-------- Excerpted text

# Gesso primed woodwork?



## Flhden (Jan 20, 2008)

Here in Rhode Island most new millwork is coming through preprimed with a very thick coating that I was told is called Gesso. I also understand that it is a plaster, paint mixture as used on painting canvas. During installation if hit it chips and requires a woodfiller blending. On a recent job a piece of casing was left in the driveway overnight and we had a light shower that night. In the morning when we arrived at the jobsite all the primer had washed off and turned the surrounding area white. We spray BIN pigmented shellac as a reprime on all interior woodwork, and doors and topcoat with 2 coats of oil base satin impervo. Have had no problems with this new primer until recently when we were called back by the GC to address a bubbling situation on flat stock doorjambs only. Lumber yard rep, millwork rep, Gc and I met to review. It appears that the pre primed jambs were pine with knots everywhere. We never knew this as the primer hides everything. Now during the first heating season it appears that every knot is causing the thick primer to pop. All other areas are perfect. Luckilly the millwork co is going to pay for complete replacement and repaint which will include new casings on both sides of jambs, and wall repair. No sealer or shellac was ever applied to the knots before applying the gesso primer. I was also told that the millwork is actually shipped to China for priming for price reasons. The wood industry is shooting itself in the foot again with this approach as far as I am concerned. This is my first post on this forum. Have been a painting contractor for 38 years now taking over the business from my dad who did this his whole life also.My intent is to warn other painters of this potential problem and see if anyone else has experienced this new prime system so prevelant here in the Rhode Island area. Thanks for reading, and sharing any info.
Den


----------



## FoilEffects (Dec 19, 2007)

In both Illinois and Florida we had both pre-primed MDF trim and pine trim pre-primed the same way. Yes Gesso is what they coat canvases with and yes that is what is shot down a spray tunnel onto the trim that comes pre-primed. As you may or may not know, once a primer has sat open to the elements for more than a period of 2 weeks it starts to break down. I like the trim only because it takes fewer coats to get it solid but I always do my putty and caulk, then sand and re-prime the base and case prior to coating it with paint. IMO that is the only way to go and gesso is a very weak primer to begin with that is very very cheap to begin with.

----------------
-------- Raw data

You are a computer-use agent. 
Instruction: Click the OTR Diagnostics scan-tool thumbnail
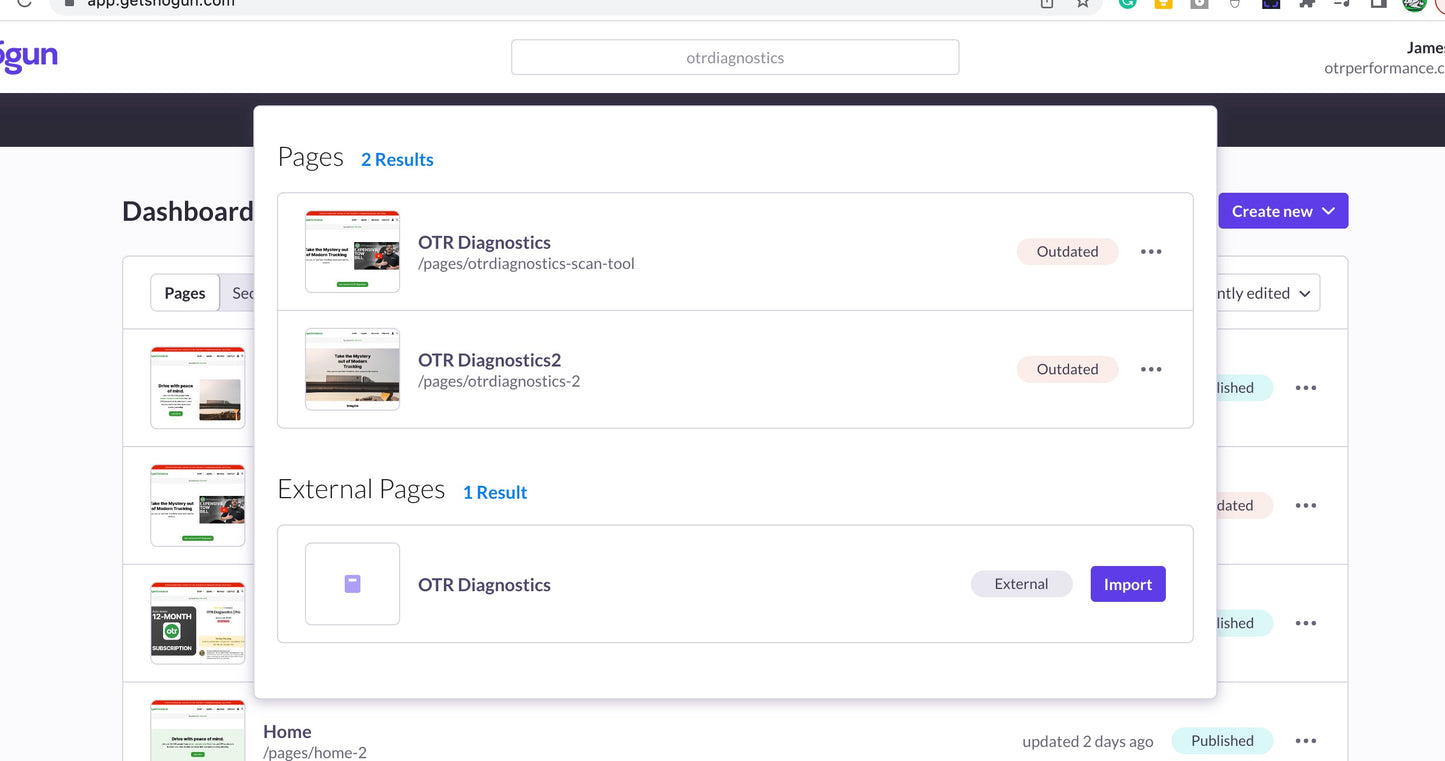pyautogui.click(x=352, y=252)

----------------
-------- Raw data

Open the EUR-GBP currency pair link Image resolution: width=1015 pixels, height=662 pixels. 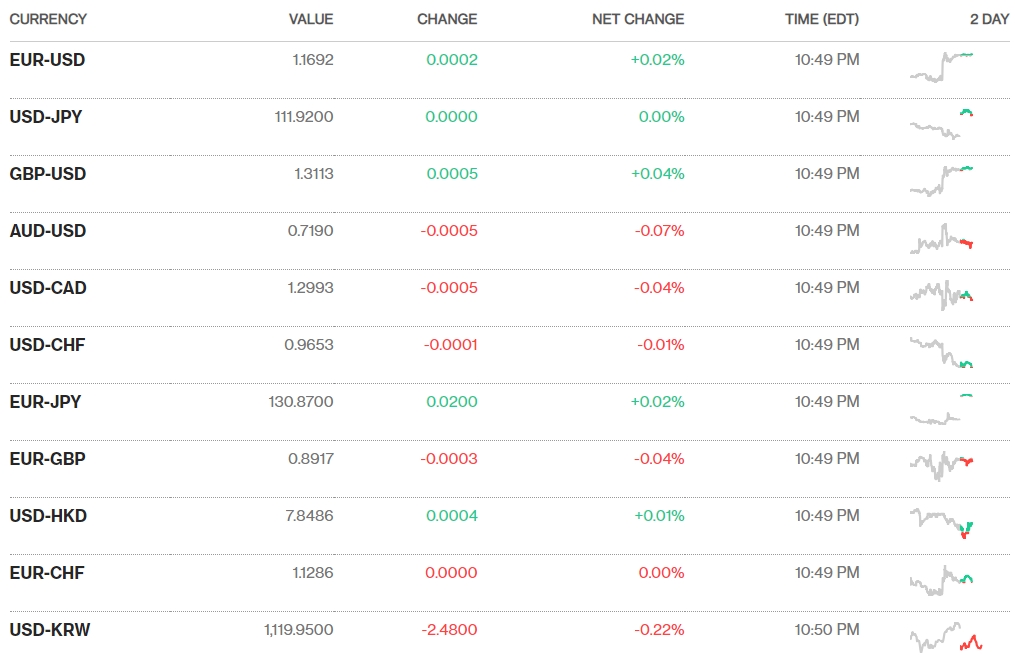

----------------
-------- Raw data

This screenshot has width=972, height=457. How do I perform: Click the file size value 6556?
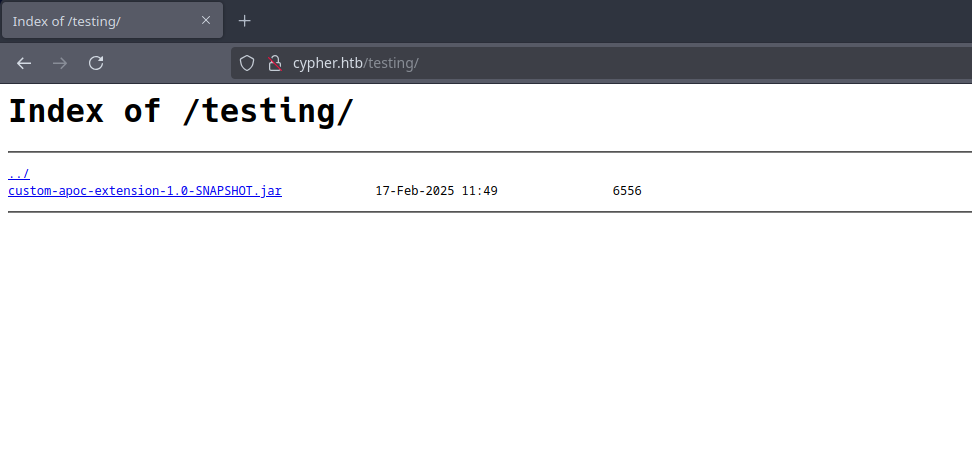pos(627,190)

----------------

▶ **What is needed**
Condense the paragraph in the gesso-primed woodwork thread that begins "In both Illinois and Florida" into a short bulleted list that keeps its main facts. The records have no connection to the text.

▶ **Reply to the exercise**
- Pre-primed MDF trim and pre-primed pine trim in Illinois and Florida were both coated the same way.
- The coating is gesso, the same material used on canvases, sprayed onto the trim in a spray tunnel.
- Once a primer has been exposed to the elements for more than two weeks, it starts to break down.
- The writer likes this trim because it takes fewer coats to get a solid finish.
- The writer always applies putty and caulk, then sands and re-primes the base and casing before painting, and considers this the only way to go.
- Gesso is a very weak and very cheap primer.